§ Task instructions
• 1. What is the Spanish translation of this sentence from the Spark RDD persistence excerpt: "Notice that the second `count()` action takes significantly less time to run in this version of the example."?
• 2. Can you extend the Spark RDD persistence excerpt, picking up after its final sentence?

In the cell below, we will create an RDD using `map()`, and will then call `count()` on this RDD twice. As in the previous examples, we will calculate the time required by each method call.

In [0]:
t1 = time.time()
my_rdd = rand_rdd.map(lambda x : x**2)   # Square each element of rand_rdd
t2 = time.time()
my_rdd.count()                           # Count elements in my_rdd
t3 = time.time()
my_rdd.count()                           # Count elements in my_rdd
t4 = time.time()

print('Map Time:     ', t2 - t1)
print('Count 1 Time:', t3 - t2)
print('Count 2 Time:', t4 - t3)

Notice that each `count()` action in the cell above took roughly the same amount of time to run. Much of the required to perform this action is actually spent performing the queued `map()` transformation. This transformation will get performed from scratch both times `count()` is called. 

To see this, we will modify the example above by persisting `my_rdd` after calling `map()`.

In [0]:
t1 = time.time()
my_rdd = rand_rdd.map(lambda x : x**2)   # Square each element of rand_rdd
t2 = time.time() 
my_rdd.persist()                         # Persist my_rdd
t3 = time.time()
my_rdd.count()                           # Count elements in my_rdd
t4 = time.time()
my_rdd.count()                           # Count elements in my_rdd
t5 = time.time()


print('Map Time:    ', t2 - t1)
print('Persist Time:', t3 - t2)
print('Count 1 Time:', t4 - t3)
print('Count 2 Time:', t5 - t4)


Notice that the second `count()` action takes significantly less time to run in this version of the example. The `map()` transformation defining `my_rdd` is performed when the first `count()` is called, but it is then stored in memory. As a result, the second call to `count()` does not need to recalculate `my_rdd` and needs only to count the elements in it.

### Example 4

In the next example, we will work with an RDD that is expensive to create. To simulate an expensive operation for creating an RDD, we will define a function that performs several pointless calculations, but then returns the square root of the input.

In the cell below, we define `sqrt_rdd` using `map()` and `expensive_fn()`. We define `filtered_rdd` based on `sqrt_rdd`, on which we call `sum()` and `count()`. When either of these final two actions are called, both `sqrt_rdd` and `filtered_rdd` are recalculated from scratch.

§ Supplied records
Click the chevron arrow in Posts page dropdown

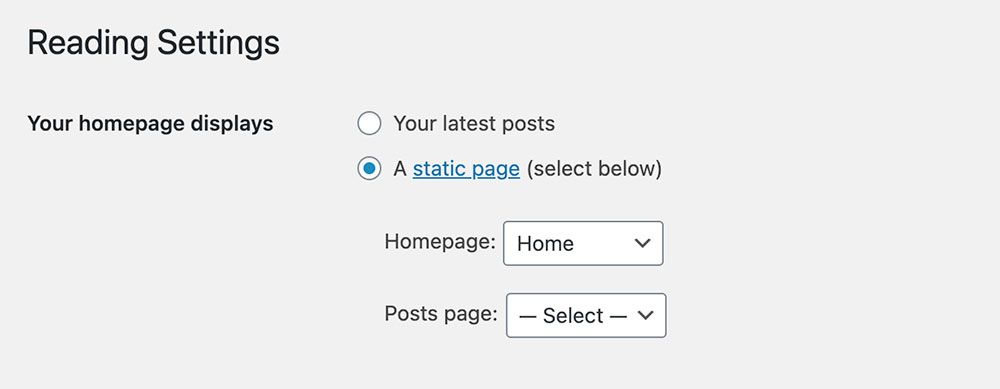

==

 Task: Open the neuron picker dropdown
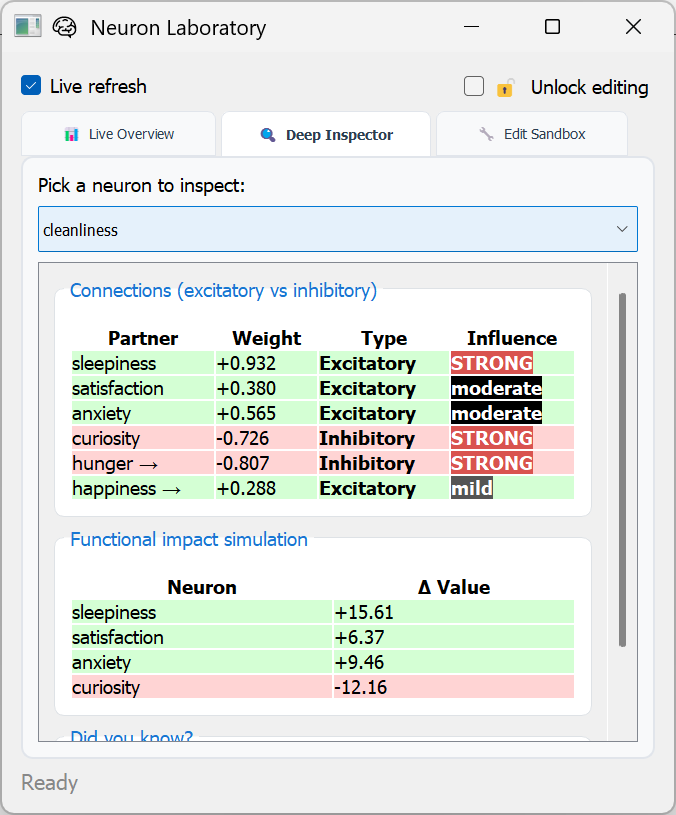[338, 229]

§ Expected answers
• 1. Observa que la segunda acción `count()` tarda bastante menos tiempo en ejecutarse en esta versión del ejemplo.

• 2.
In [0]:
t1 = time.time()
sqrt_rdd = rand_rdd.map(lambda x : x ** 0.5)          # Take the square root of each RDD element
t2 = time.time()
filtered_rdd = sqrt_rdd.filter(lambda x : x < 0.1)    # Filter out some elements of the RDD
t3 = time.time()
n = filtered_rdd.count()                              # Count elements in filtered RDD
t4 = time.time()
total = filtered_rdd.sum()                            # Sum elements in filtered RDD
t5 = time.time()

print('Map Time:   ', t2 - t1)
print('Filter Time:', t3 - t2)
print('Count Time: ', t4 - t3)
print('Sum Time:   ', t5 - t4)

In the cell below, we call `persist()` on `filtered_rdd`. Notice that the `count()` still takes a long time to calculate (since neither `sqrt_rdd` or `filtered_rdd` are calculated until this step). However, the `sum()` is now performed much more quickly.

In [0]:
t1 = time.time()
sqrt_rdd = rand_rdd.map(lambda x : x ** 0.5)                # Take the square root of each RDD element
t2 = time.time()
filtered_rdd = sqrt_rdd.filter(lambda x : x < 0.1)          # Filter out some elements of the RDD
t3 = time.time()
filtered_rdd.persist()                                      # Persist filtered RDD
t4 = time.time()
filtered_rdd.count()                                        # Count elements in filtered RDD
t5 = time.time()
filtered_rdd.sum()                                          # Sum elements in filtered RDD
t6 = time.time()

print('Map Time:    ', t2 - t1)
print('Filter Time: ', t3 - t2)
print('Persist Time:', t4 - t3)
print('Count Time:  ', t5 - t4)
print('Sum Time:    ', t6 - t5)

In [0]:
filtered_rdd.unpersist()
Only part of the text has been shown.